令和6年度 思索体験プログラム「旅・思索への誘い ―夜城編―」を開催しました

(令和6年6月1日)

毎年、金沢百万石祭りにあわせ開催している夜間プログラム「旅・思索への誘い 」。
閉館後、思索空間と外部回廊を限定開放し、
特設の椅子にすわりながら特別な時間をあじわっていただく「思索体験」を提案しております。
石川・金沢への旅人、そして、地域住民の方々、あわせて26名の参加者をお迎えした今回、大拙の語る「故郷」の文章を紹介するとともに、 当館をイメージしてつくられたショコラ2種、および、土地・季節にちなんだワンドリンクを提供しました。

 ・特製ショコラ 「動」/「静」(2種)(ロンシャン・金沢市)
 ・ワンドリンク 「純米吟醸OMACHI」(宗玄酒造・石川県珠洲)
         「のトニック」(3種)(のとジン・石川県珠洲)

珠洲の地は、大拙が飯田小学校にて教鞭を執っていたという
縁によります。能登は、若き大拙―10代の貞太郎時代ーが過ごしたところでもありました。

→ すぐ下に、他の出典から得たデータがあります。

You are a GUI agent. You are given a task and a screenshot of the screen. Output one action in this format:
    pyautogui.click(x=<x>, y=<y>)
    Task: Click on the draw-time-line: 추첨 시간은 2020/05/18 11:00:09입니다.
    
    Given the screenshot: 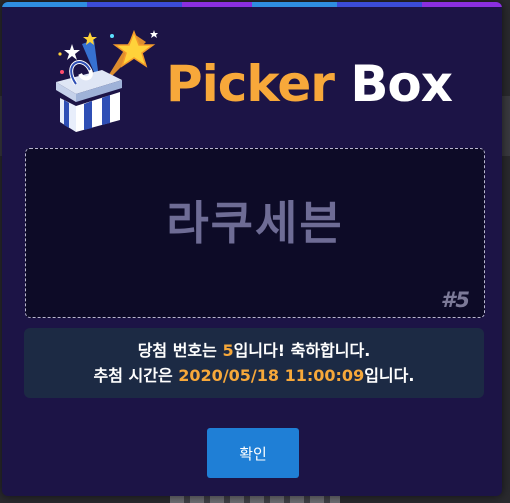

なお「夜城編」の題は、メーテルリンクの作品『青い鳥』の「夜の城」に由来します。
夜の城とは、この世の謎を守る【夜】の女王がすむところ。
作品には、主人公チルチルが青い鳥を探す使命感から、古い城内にひそむ扉を次々と開けていく場面が描かれています。 「おそれ」「幽霊」「病気」そして「戦争」など、恐るべき人間の悪や災害という秘密を 【夜】が長く守ってきたことがあきらかにされていきます。その最後に、唯一開けてはいけないと告げられた扉にチルチルは挑みます。
今回は、その扉に挑む場面や扉の奥にあったものについて紹介しました。

「旅・思索への誘い」は秋にも開催します。
今年は「藹藹編」と題し、10月12日(土)を予定しています。
菊月の静かな「思索」を愉しむひとときを提案いたします。

 「【夜】はこの世の謎を守る門番なんだよ。